- **Document segment**:

------------------------------------

By Vernon A. Williams, Gary Crusader
True story. I had not been in the otherwise all-white newsroom of the Gary Post-Tribune a month before I could overhear a crowd of reporters yacking it up as they often did after morning deadline.
The loudest voice was a popular reporter who primed his captive audience for what he promised was a rib-slapping funny joke. It went like this: “What is the epitome of confusion?” He paused and then answered, “Father’s Day in Gary.” The men bellowed.
After the small group dispersed with each returning to his cubicle, it seemed a good time for my first one-on-one chat with the distasteful comic. Without sharing verbatim the conversation, rest assured that I delineated my concerns and intolerance for similarly inappropriate racist humor.
My goal wasn’t to change the habits of these “good ole boys.” They just needed to know not to bring it around me – that it was not okay. Word got around the newsroom about the attitude of this audacious Black “rookie” reporter. Though perhaps occasionally shunned, I never heard another joke from over the remaining 10 years I was there.
Their immediate conclusion was that “the new guy” was too thin-skinned and had no sense of humor. On the contrary, few love a good laugh more. The problem was subject matter – and the knowledge that if you made them feel like it was alright, the situation would eventually escalate out of control.
It is always easier to eliminate the risk than monitor the propriety of a risqué joke.
Of course, perpetrators feign ignorance in the wake of obliterating sensibilities. Some subject matter is simply off limits. One is race. Even if they try to substitute a Latino, Polish or Asian “goat” for the punch line. The second “no fly” zone for jokes is what we call “the dozens” – disparaging remarks about mother or father.
My journalism colleague’s unacceptable quip violated both.
Even some African Americans at the time suggested that I lighten up. Somehow, the bitter and constant antagonism Black fathers faced in the U.S. pardoned their being the punch line of the joke. That went way beyond the pale. I knew that the more ridicule America forced Black men to endure, the harder for society to respect their manhood.
The emasculation of the Black American male started before the Mayflower, peaked during enslavement, viciously intensified during the Jim Crow era and remains pertinent as ever in the new millennium. Some scoff at the notion, quick to point out social and economic gains of African Americans in 2018. That “progress” is deceptive.

------------------------------------

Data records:
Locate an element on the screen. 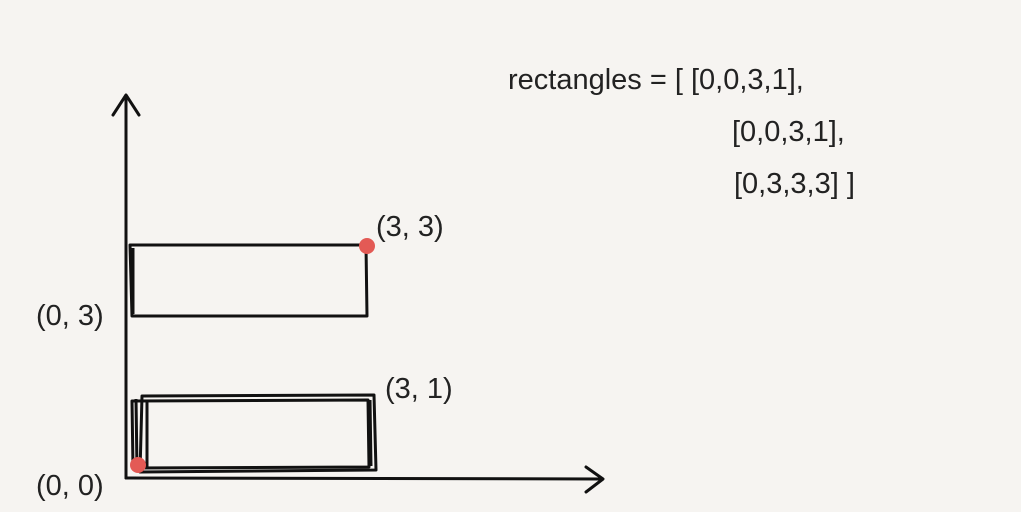  x-axis is located at coordinates (364, 478).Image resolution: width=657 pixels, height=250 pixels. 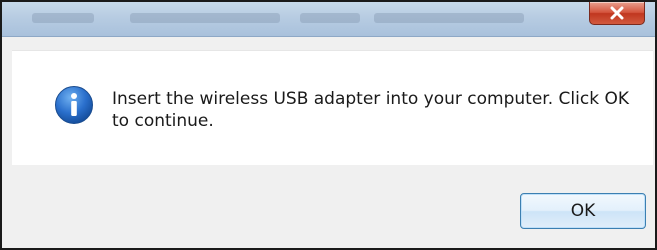 I want to click on close-button, so click(x=617, y=14).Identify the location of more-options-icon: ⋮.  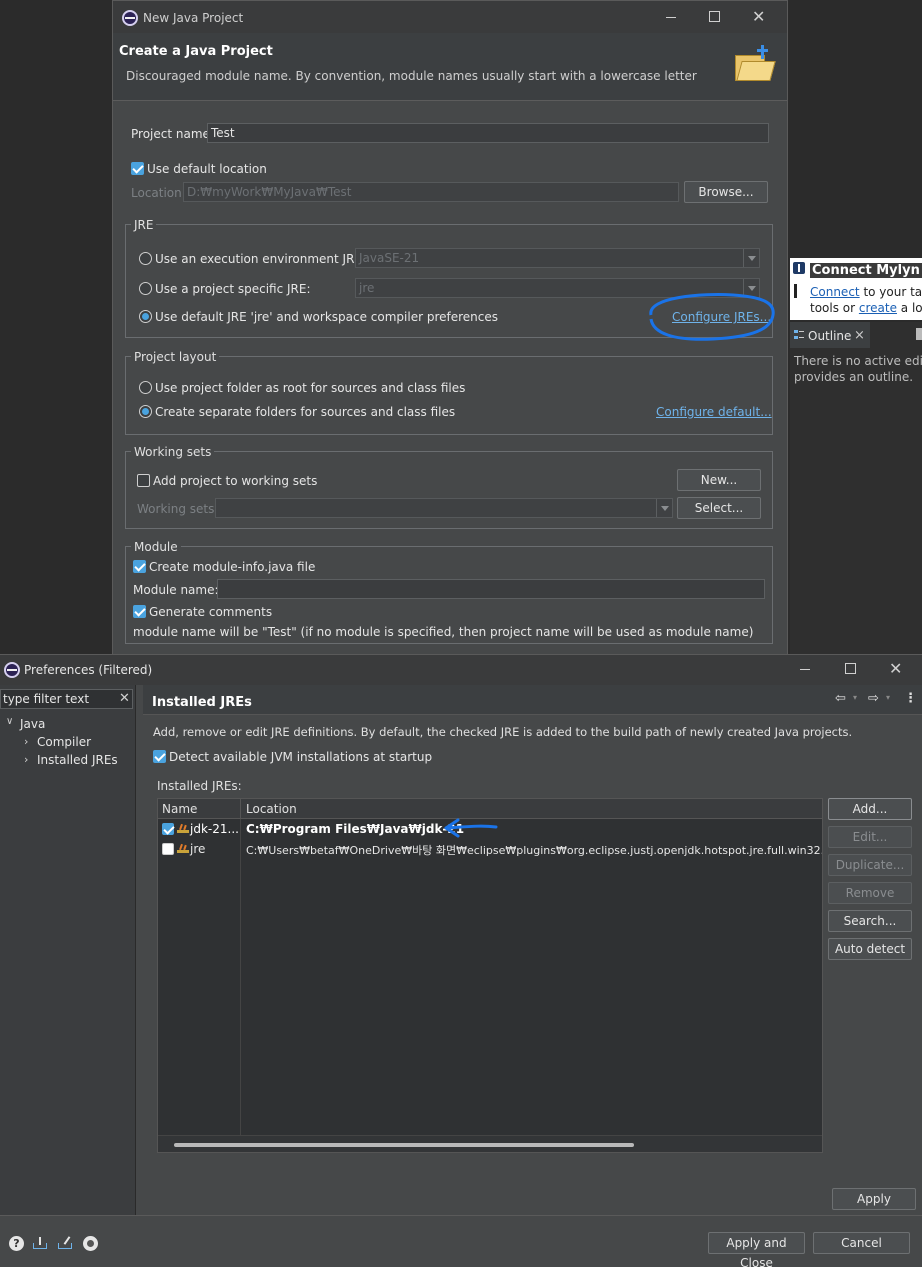
(910, 698).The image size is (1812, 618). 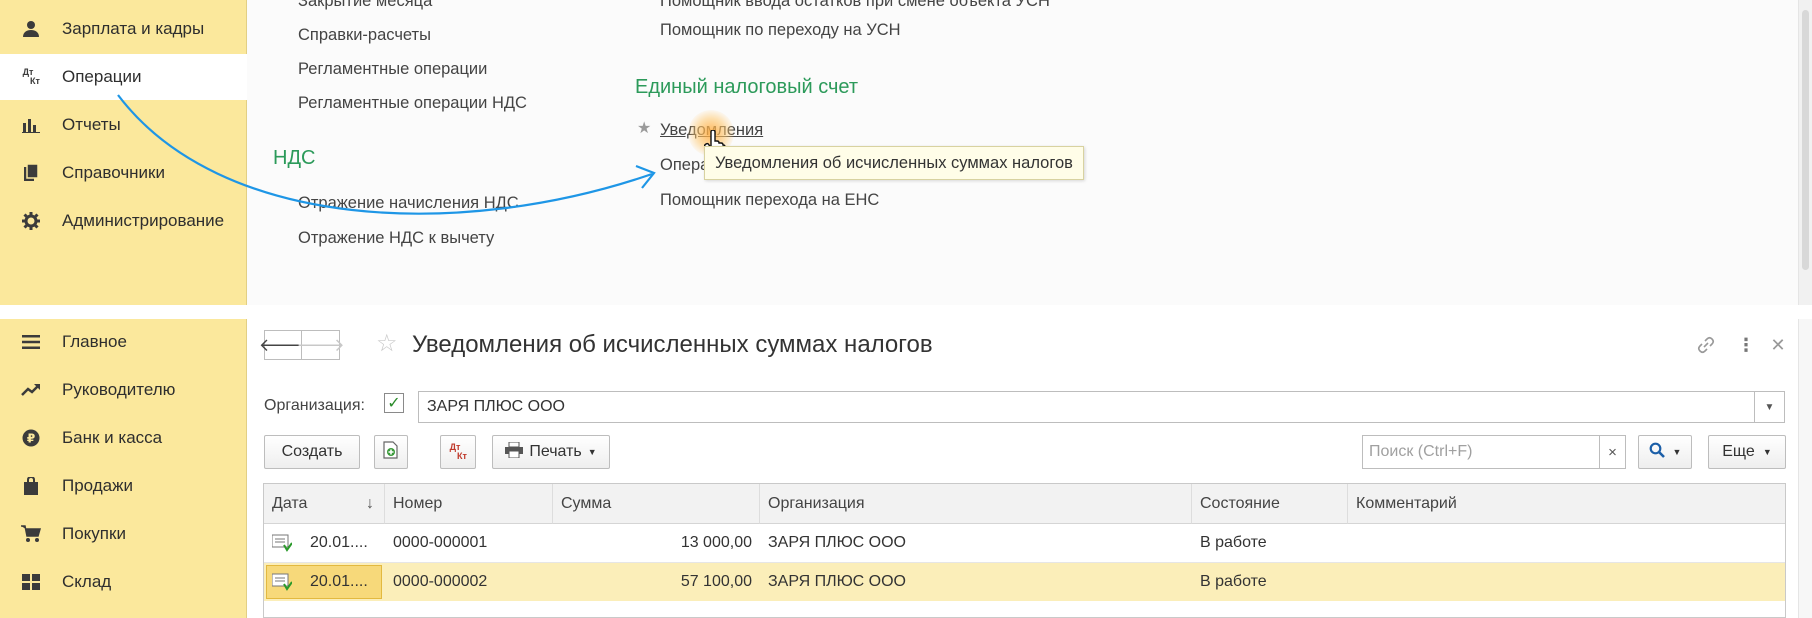 I want to click on col-header-amount: Сумма, so click(x=656, y=504).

------------------------------------

- **Task list**:
A – According to the newsroom column, which two subjects are off limits for jokes?
B – Please write out the passage from the newsroom column starting with "Their immediate conclusion" and going on through "quip violated both.".

- **Problem solutions**:
A – Race and "the dozens," meaning disparaging remarks about someone's mother or father.

B –
Their immediate conclusion was that “the new guy” was too thin-skinned and had no sense of humor. On the contrary, few love a good laugh more. The problem was subject matter – and the knowledge that if you made them feel like it was alright, the situation would eventually escalate out of control.
It is always easier to eliminate the risk than monitor the propriety of a risqué joke.
Of course, perpetrators feign ignorance in the wake of obliterating sensibilities. Some subject matter is simply off limits. One is race. Even if they try to substitute a Latino, Polish or Asian “goat” for the punch line. The second “no fly” zone for jokes is what we call “the dozens” – disparaging remarks about mother or father.
My journalism colleague’s unacceptable quip violated both.